And there are other important and eminent German novelists who are far more deserving of space in an international encyclopædia than many of the Englishmen who receive biographies in the Britannica—for instance, Heinz Tovote, Hermann Hesse, Ricarda Huch, Helene Böhlau, and Eduard von Keyserling—not one of whom is given biographical consideration!
When we come to the American literary division of the Britannica, however, prejudice and neglect reach their highest point. Never have I seen a better example of the contemptuous attitude of England toward American literature than in the Encyclopædia’s treatment of the novelists of the United States. William Dean Howells, in a three-quarters-of-a-column biography, gets scant praise and is criticised with not a little condescension. F. Marion Crawford, in an even shorter biography, receives only lukewarm and apologetic praise. Frank Norris is accorded only twenty lines, less space than is given the English hack, G. A. Henty! McTeague is “a story of the San Francisco slums”; and The Octopus and The Pit are “powerful stories.” This is the extent of the criticism. Stephen Crane is given twelve lines; Bret Harte, half a column with little criticism; Charles Brockden Brown and Lafcadio Hearn, two-thirds of a column each; H. C. Bunner, twenty-one lines; and Thomas Nelson Page less than half a column.

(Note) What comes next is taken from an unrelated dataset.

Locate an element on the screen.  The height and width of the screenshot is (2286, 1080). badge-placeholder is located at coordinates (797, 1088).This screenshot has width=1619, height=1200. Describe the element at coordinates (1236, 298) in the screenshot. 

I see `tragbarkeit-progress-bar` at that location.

What there is in Mark Twain’s biography is written by Brander Matthews and is fair as far as it goes. The one recent American novelist who is given adequate praise is Henry James; and this may be accounted for by the fact of James’s adoption of England as his home. The only other adequate biography of an American author is that of Nathaniel Hawthorne. But the few biographies of other United States writers who are included in the Encyclopædia are very brief and insufficient.

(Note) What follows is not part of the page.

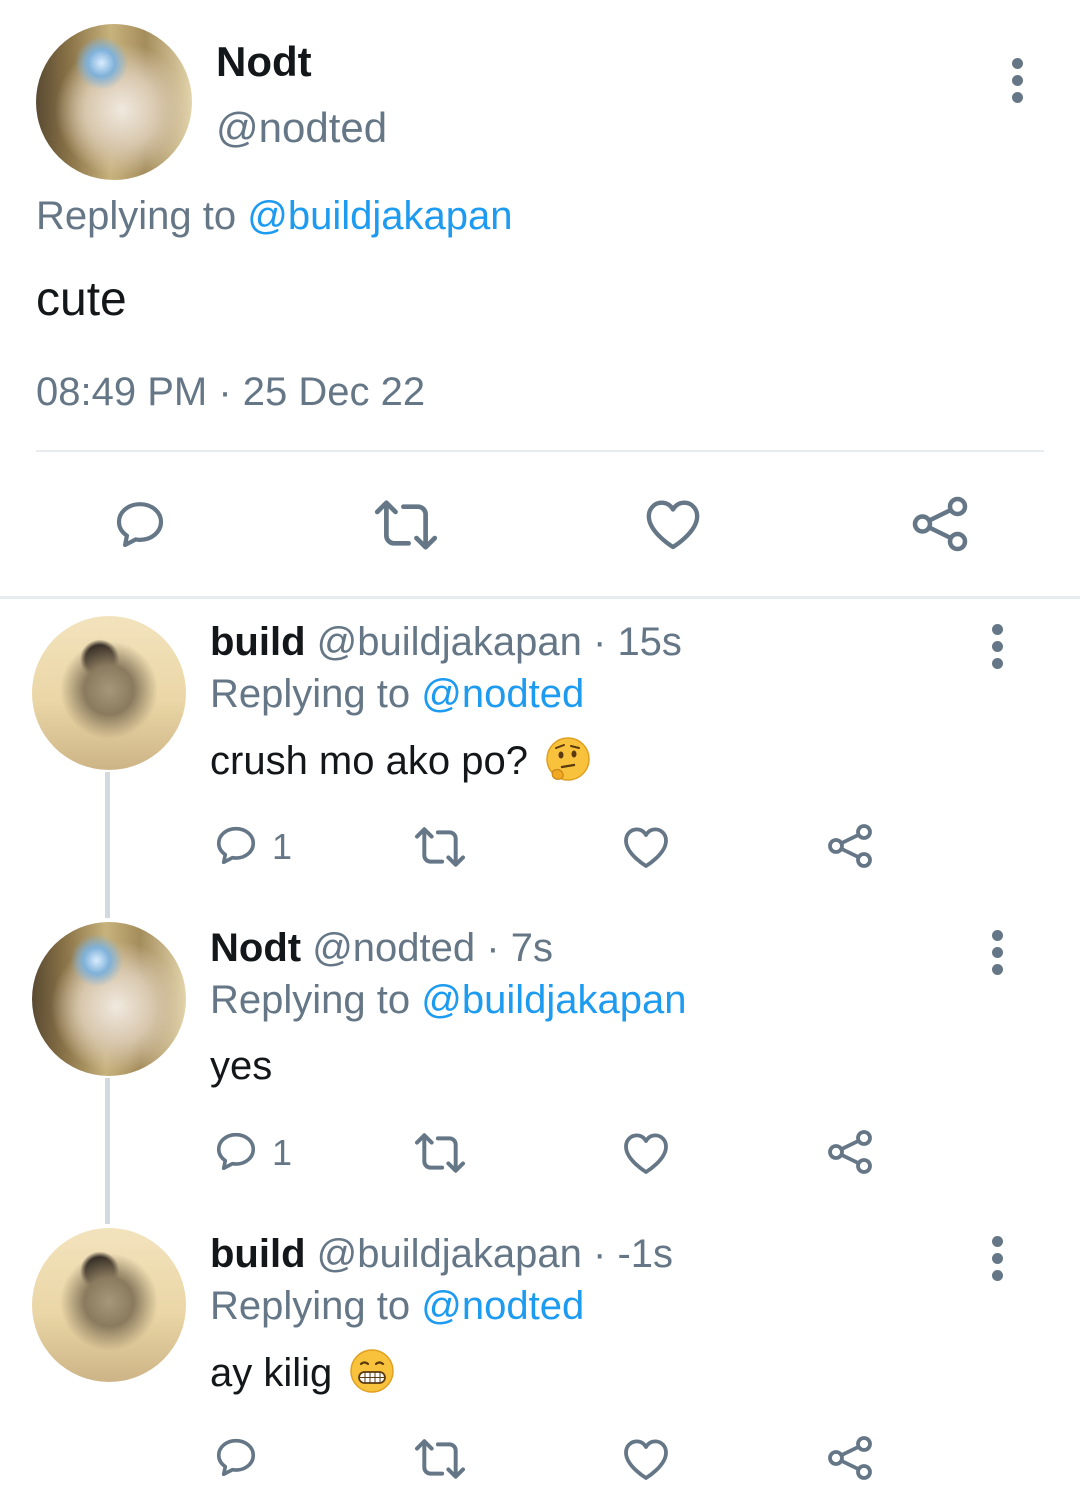 This screenshot has width=1080, height=1509. What do you see at coordinates (495, 1254) in the screenshot?
I see `author-meta: @buildjakapan · -1s` at bounding box center [495, 1254].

In the omissions of American writers, British prejudice has overstepped all bounds of common justice. In the following list of names only one (Churchill’s) is even mentioned in the entire Encyclopædia: Edith Wharton, David Graham Phillips, Gertrude Atherton, Winston Churchill, Owen Wister, Ambrose Bierce, Theodore Dreiser, Margaret Deland, Jack London, Robert Grant, Ellen Glasgow, Booth Tarkington, Alice Brown and Robert Herrick. And yet there is abundant space in the Britannica, not only for critical mention, but for detailed biographies, of such English writers as Hall Caine, Rider Haggard, Maurice Hewlett, Stanley Weyman, Flora Annie Steel, Edna Lyall, Elizabeth Charles, Annie Keary, Eliza Linton, Mrs. Henry Wood, Pett Ridge, W. C. Russell, and still others of less consequence than many of the American authors omitted.

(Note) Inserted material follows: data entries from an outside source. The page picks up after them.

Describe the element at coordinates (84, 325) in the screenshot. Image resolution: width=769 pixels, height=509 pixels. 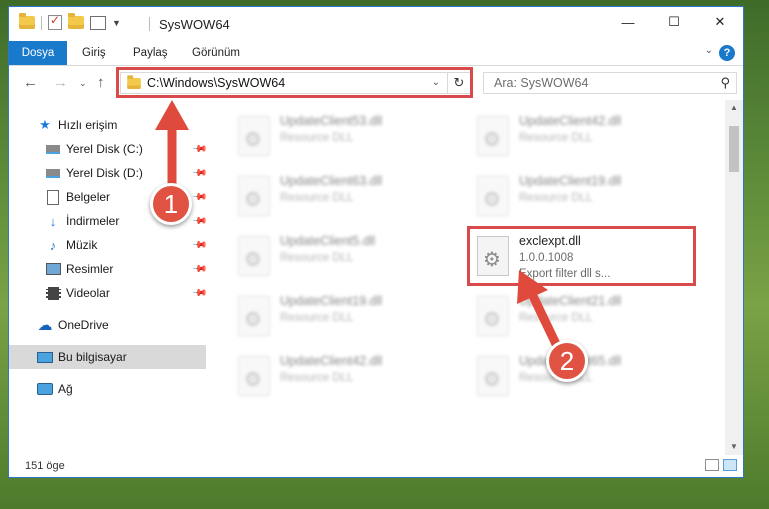
I see `sidebar-item-label: OneDrive` at that location.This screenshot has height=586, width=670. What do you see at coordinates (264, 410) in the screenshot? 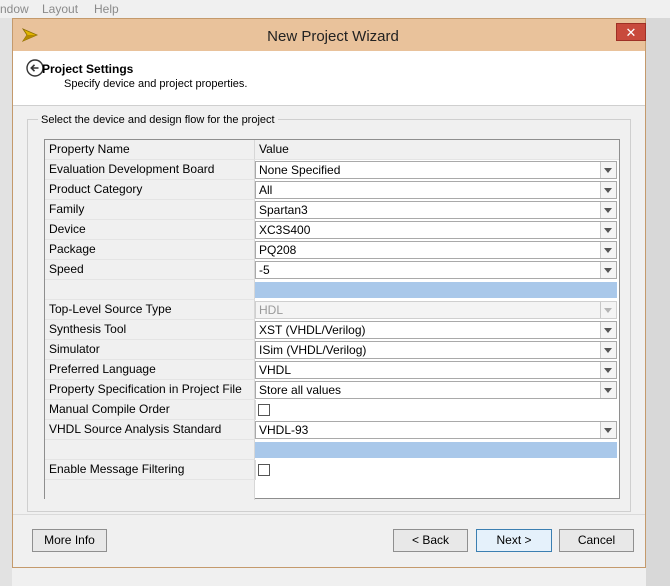
I see `manual-compile-order-checkbox` at bounding box center [264, 410].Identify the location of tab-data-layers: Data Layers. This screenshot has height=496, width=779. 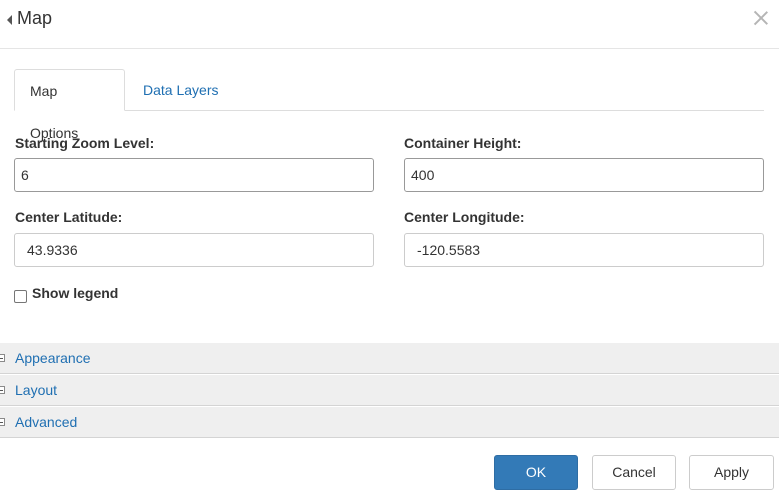
(180, 90).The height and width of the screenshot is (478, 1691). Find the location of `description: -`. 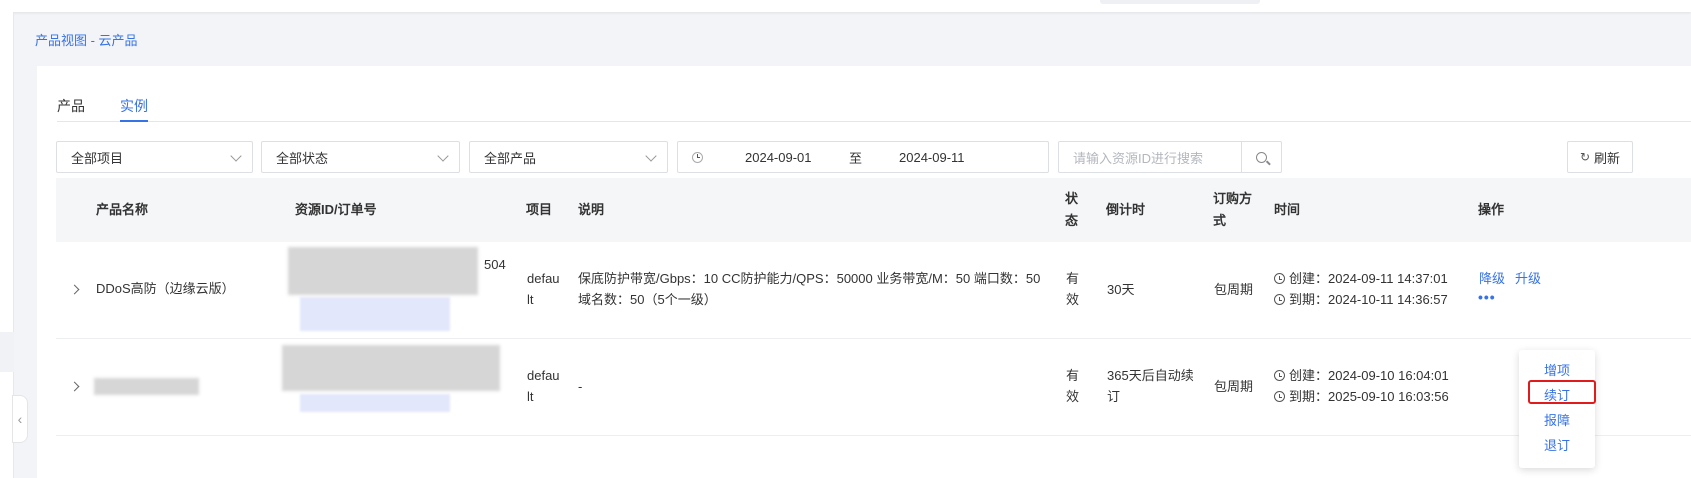

description: - is located at coordinates (580, 386).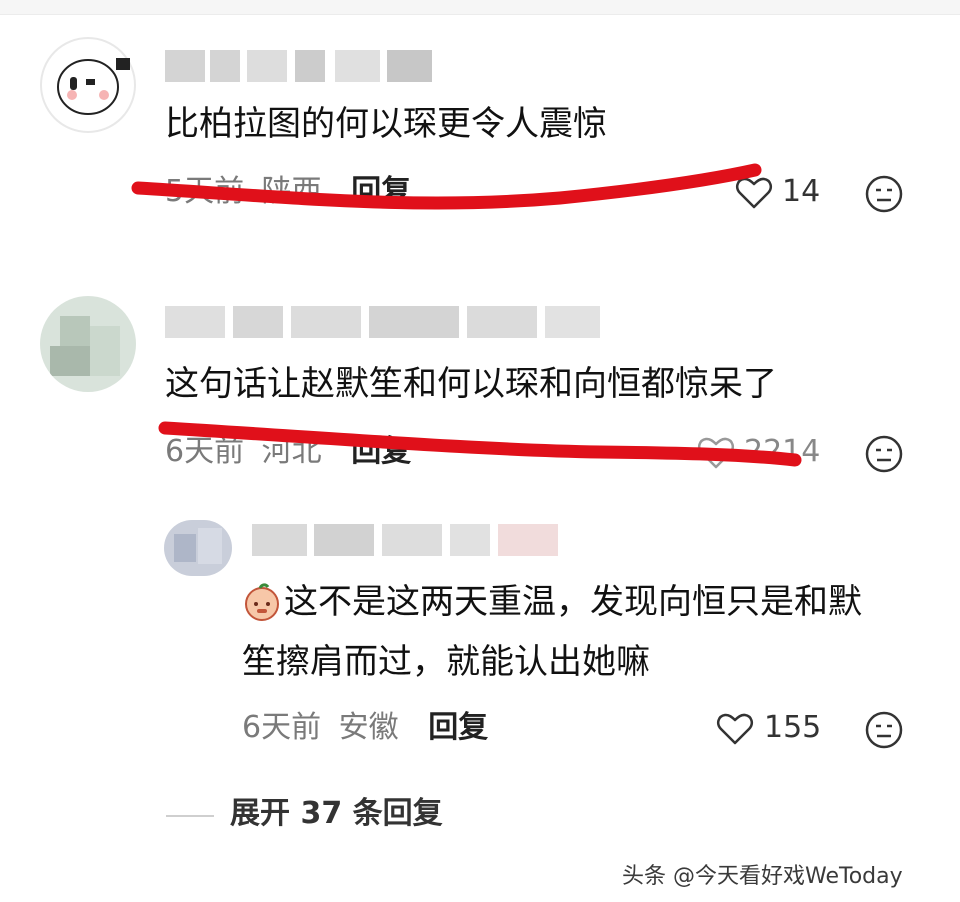 This screenshot has width=960, height=902. What do you see at coordinates (446, 662) in the screenshot?
I see `reply-text-line2: 笙擦肩而过，就能认出她嘛` at bounding box center [446, 662].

If the Encyclopædia Britannica was a work whose sale was confined to England, there could be little complaint of the neglect of the writers of other nationalities. But unjust pandering to British prejudice and a narrow contempt for American culture scarcely become an encyclopædia whose chief profits are derived from the United States. So inadequate is the treatment of American fiction that almost any modern text-book on our literature is of more value; for, as I have shown, all manner of inferior and little-known English authors are given eulogistic biographies, while many of the foremost American authors receive no mention whatever.
As a reference book on modern fiction, the Encyclopædia Britannica is hopelessly inadequate and behind the times, filled with long eulogies of bourgeois English authors, lacking all sense of proportion, containing many glaring omissions, and compiled and written in a spirit of insular prejudice. And this is the kind of culture that America is exhorted, not merely to accept, but to pay a large price for.